Terrific thread. I posted the same thing on another site, and not one bite. And if you read this this start to finish, I think it is fair to say our kids didn't fall far from some bright trees.

@chrys I love the corner you show Bill Gates being painted into... wonder which party he feels has better claim, if any.

And the parenting matters but genes constrain conversation is great.

As for grade skips, it is like taking fever reducer but not antibiotics. You minimize the discomfort but you do not rid the underlying problem. And that is these kids are not products of hothoused achievement but fundamentally gifted. So moving up provides challenge until they are caught up - but their learning speed may still outpace traditional classrooms.
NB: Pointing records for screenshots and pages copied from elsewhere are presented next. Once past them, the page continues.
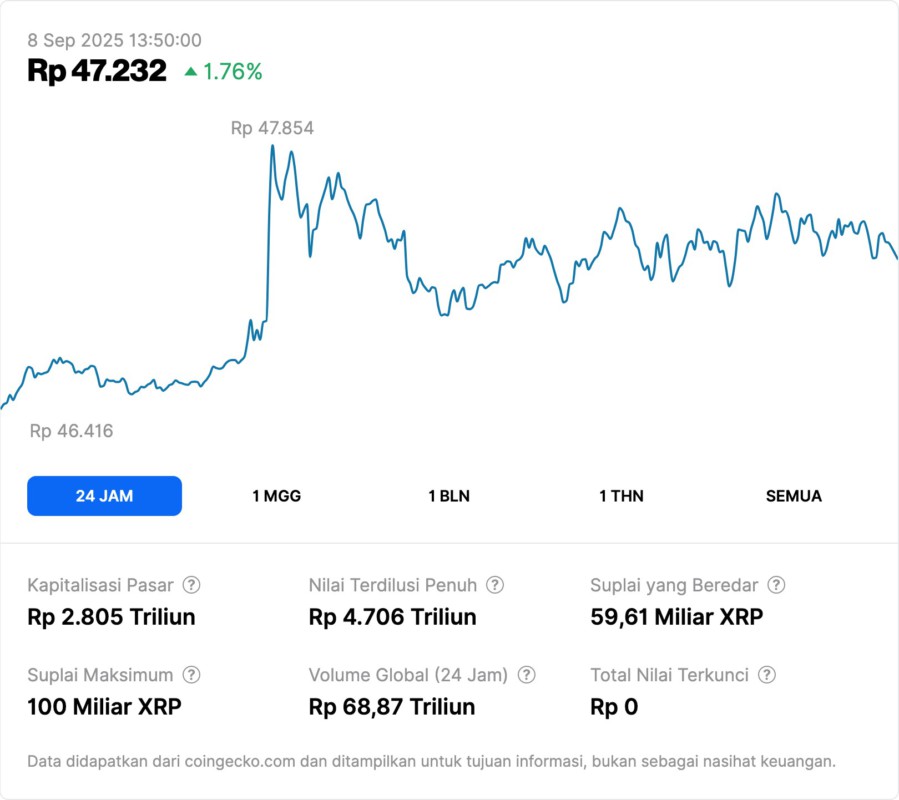Switch the chart to 1 BLN
899x800 pixels.
pos(449,496)
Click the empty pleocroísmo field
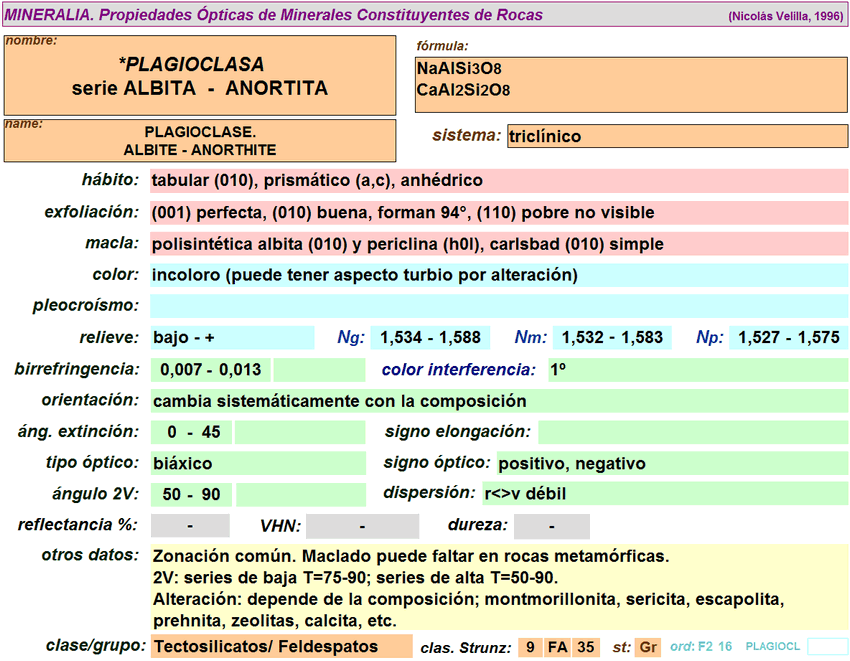 click(x=498, y=306)
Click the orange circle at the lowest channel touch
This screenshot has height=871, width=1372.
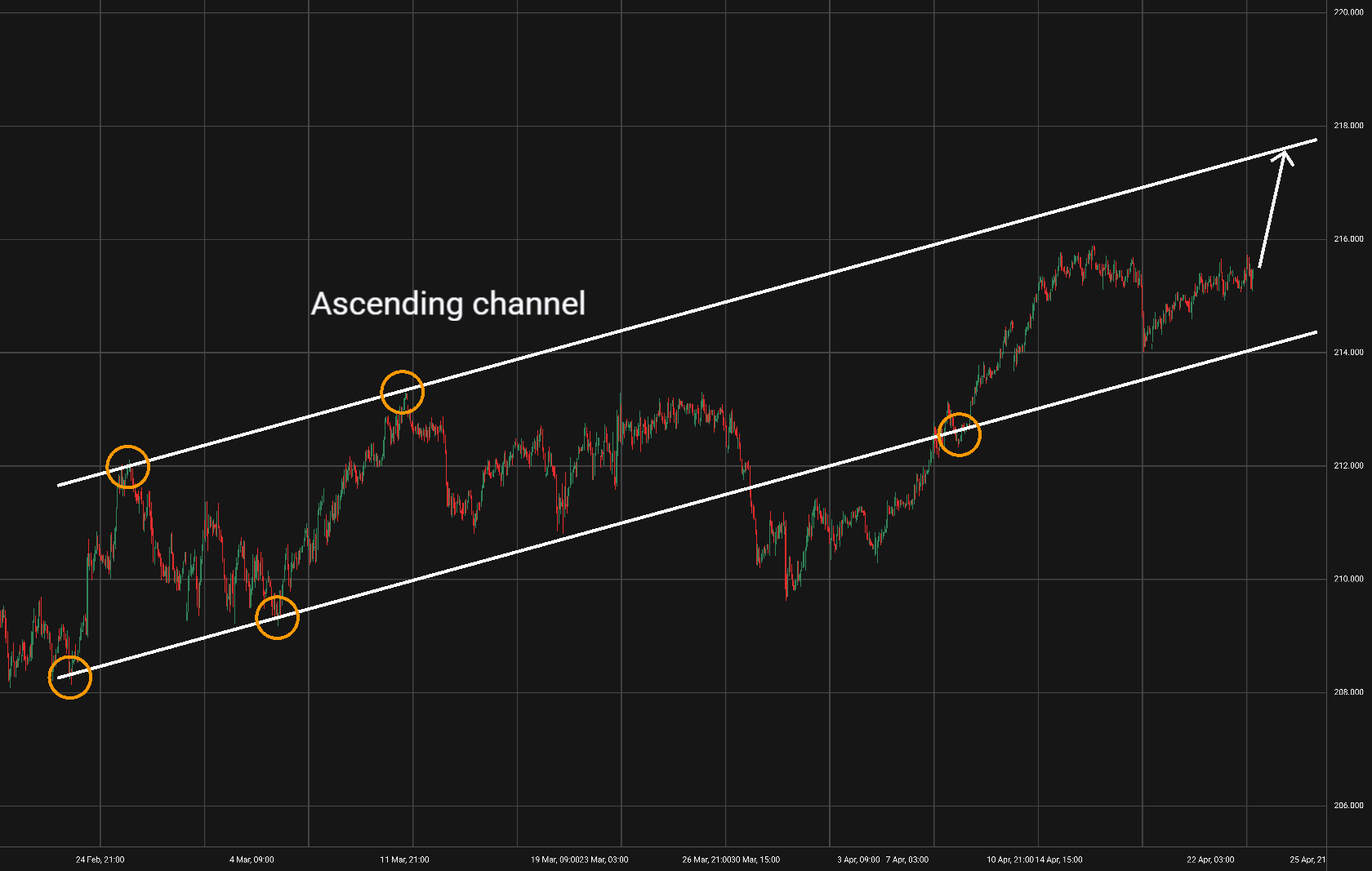[x=69, y=677]
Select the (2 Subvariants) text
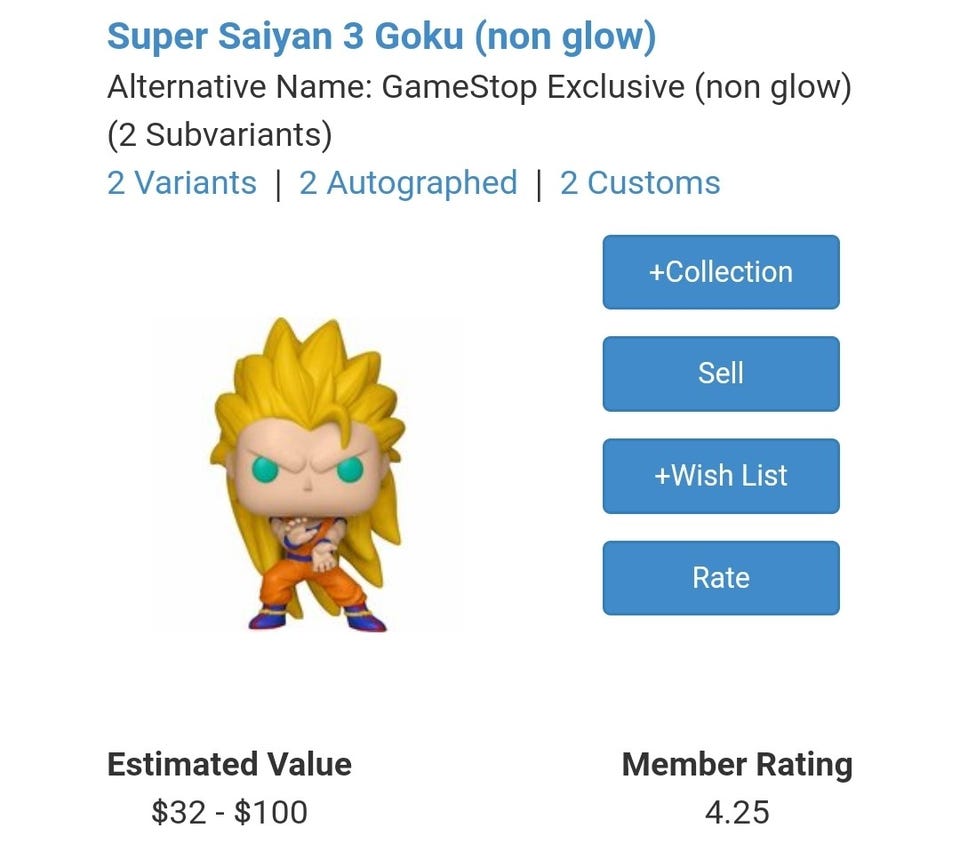Image resolution: width=960 pixels, height=860 pixels. coord(219,134)
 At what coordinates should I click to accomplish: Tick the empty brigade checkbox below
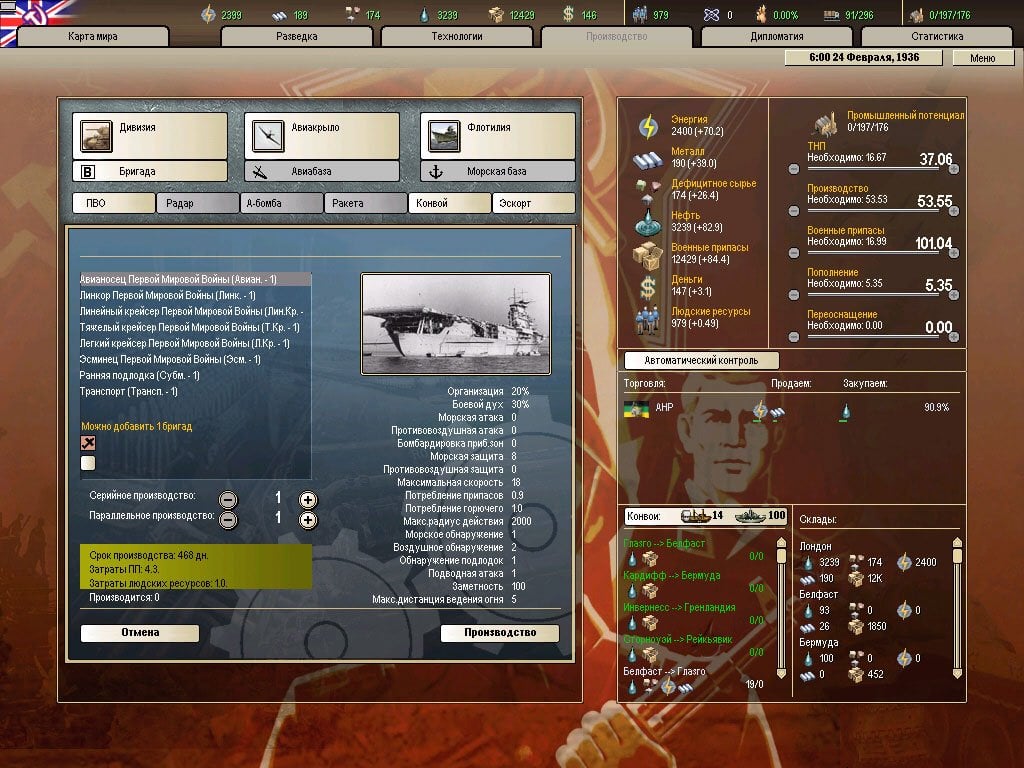88,463
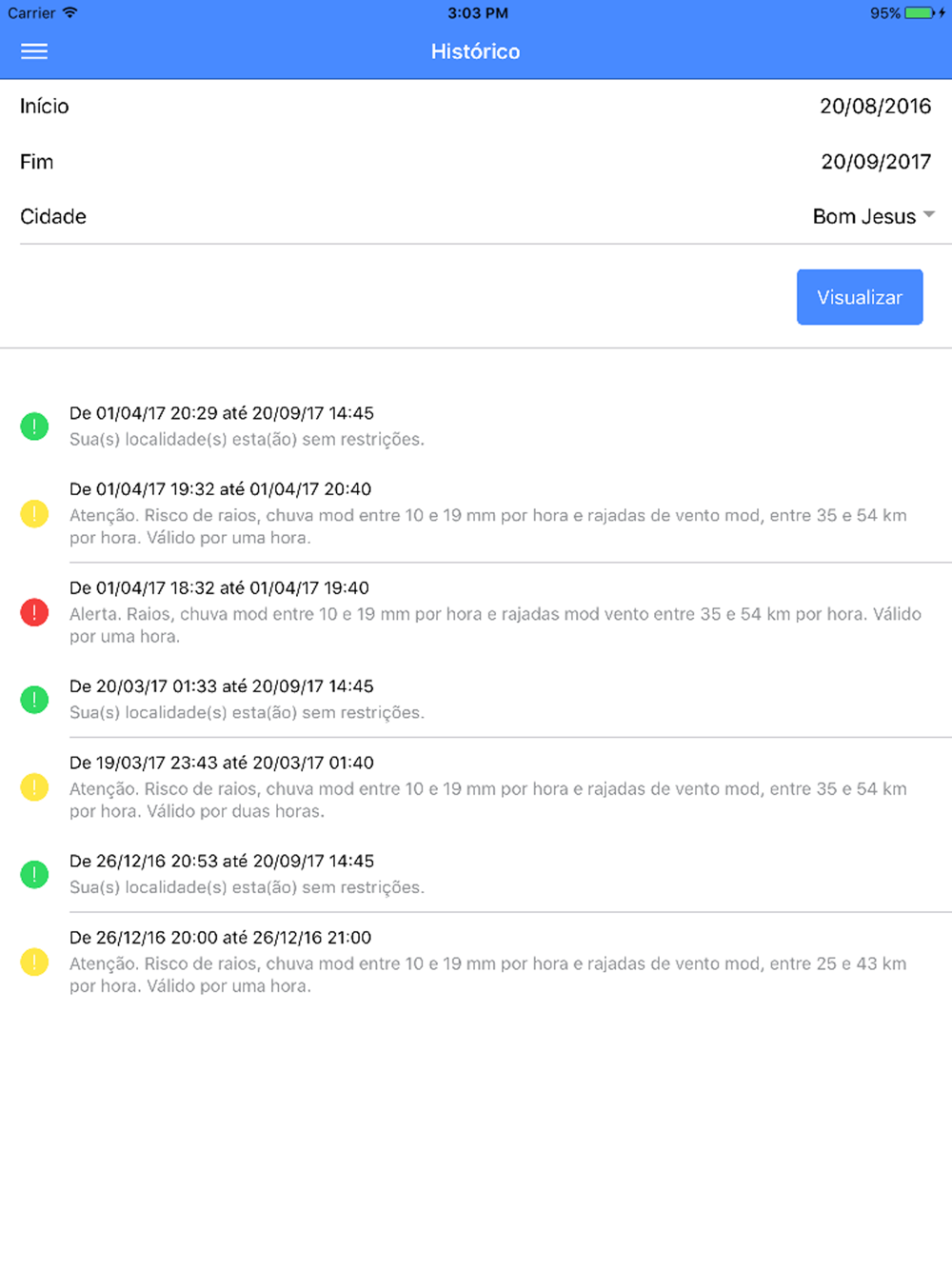Click yellow warning icon for 19/03/17 23:43 entry

click(x=34, y=787)
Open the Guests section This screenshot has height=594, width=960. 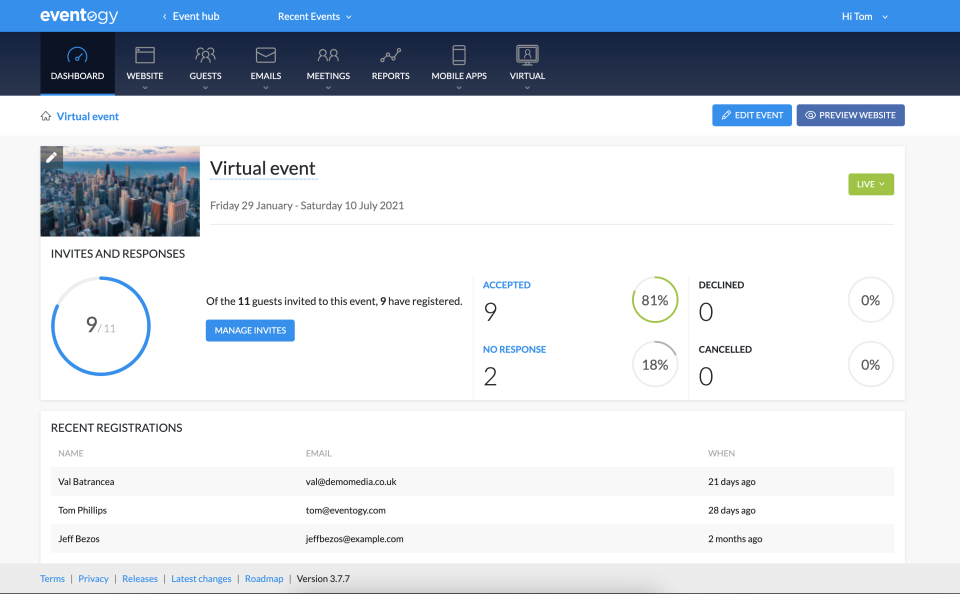(205, 63)
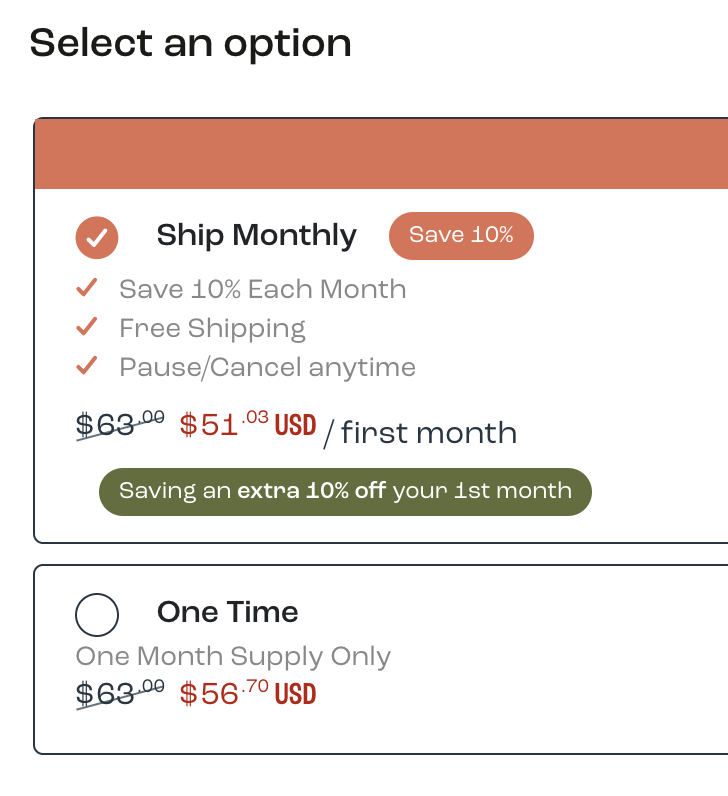This screenshot has height=796, width=728.
Task: Click the crossed-out $63.00 in Ship Monthly
Action: tap(120, 424)
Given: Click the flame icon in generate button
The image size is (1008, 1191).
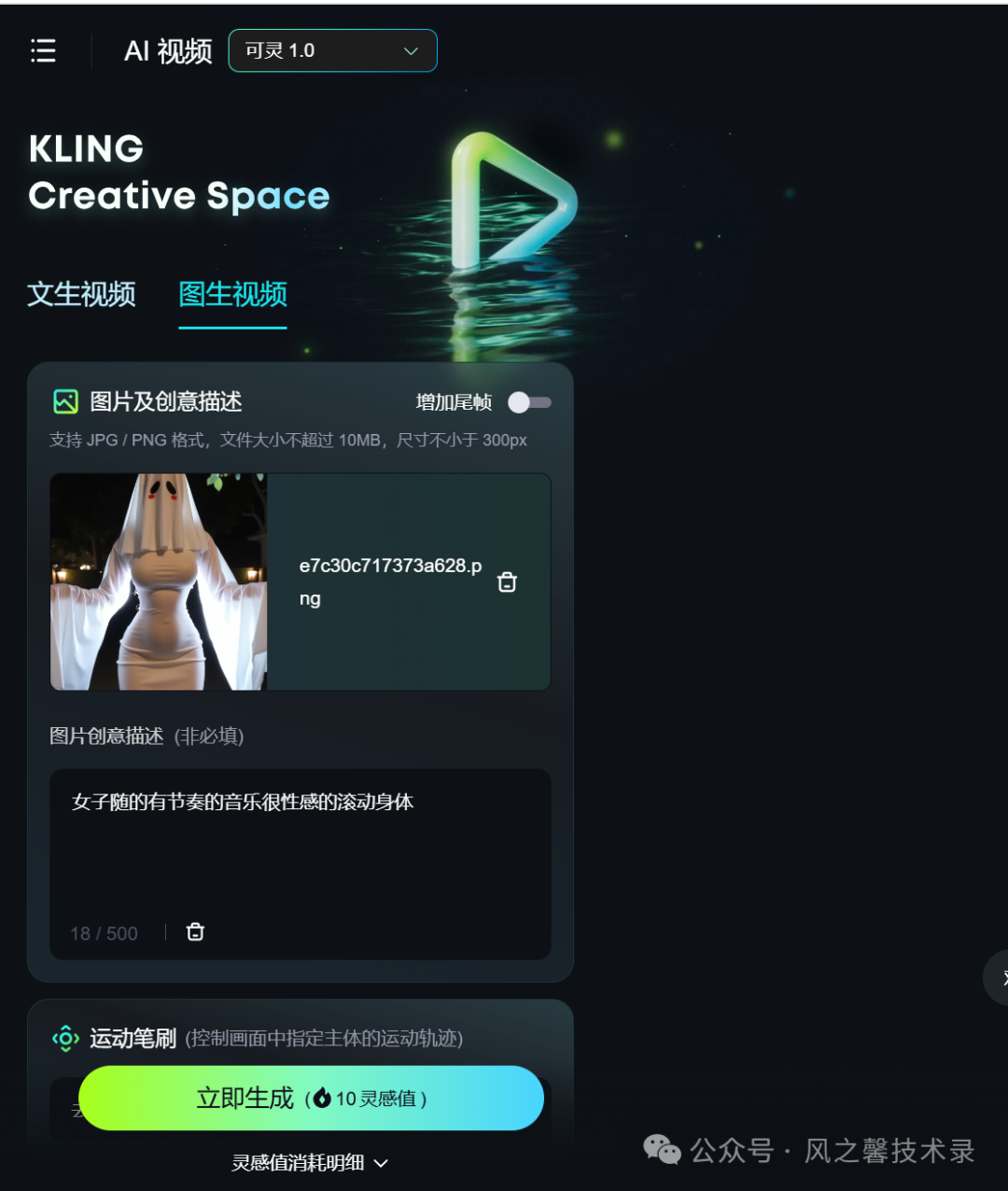Looking at the screenshot, I should click(x=322, y=1099).
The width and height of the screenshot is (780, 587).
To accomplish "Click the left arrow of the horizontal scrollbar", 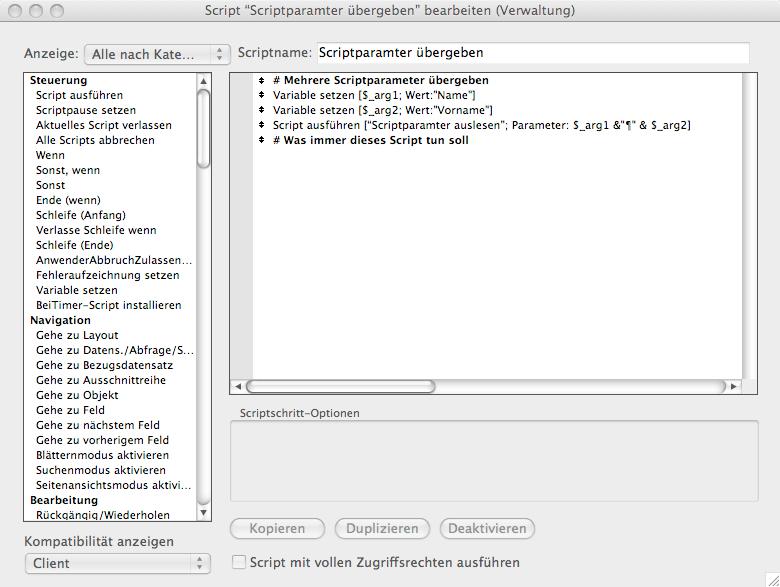I will pos(238,386).
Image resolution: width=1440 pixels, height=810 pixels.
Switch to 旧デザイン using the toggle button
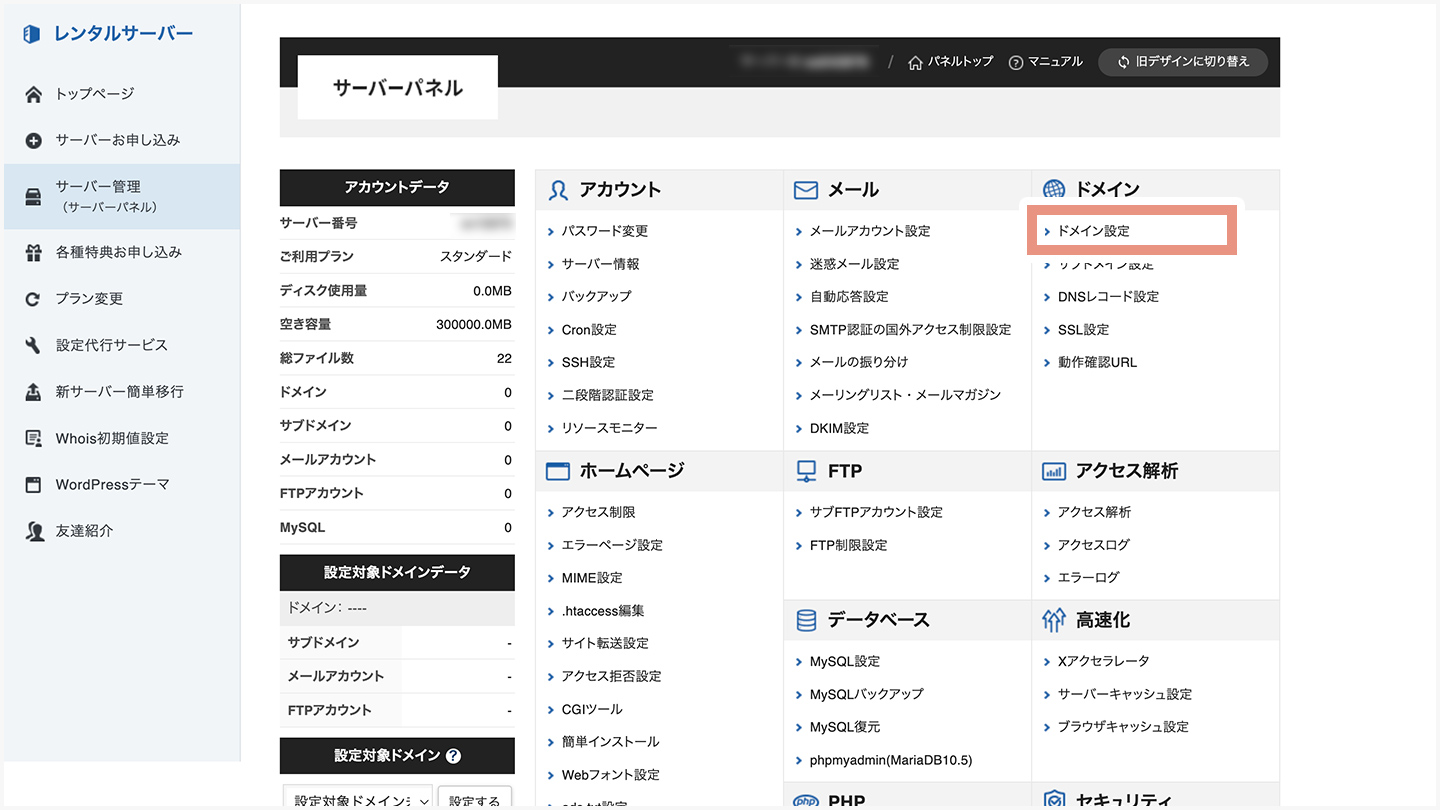(x=1183, y=62)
Hmmm... untouched traditional education and the gifted? Is that like 10,000 hours of wasted time and practice. What if that 10,000 hours went into challenging work.

On red shirting, I would simply like similar questions asked to ensure like grade advancement that it is in the long-term best interest of the child. I think sometimes folks can be parent centered not student centered. Maybe it feels good to be a parent of the kid who walks into k knowing everything, and just hands down covered. But how does that child feel after 2-3 months of answering the questions, not learning something new. Choir preaching here I bet.

So research makes its statistical claims - but without citing - how would you rate the pull of nurture vs nature as it relates to your child's gifts?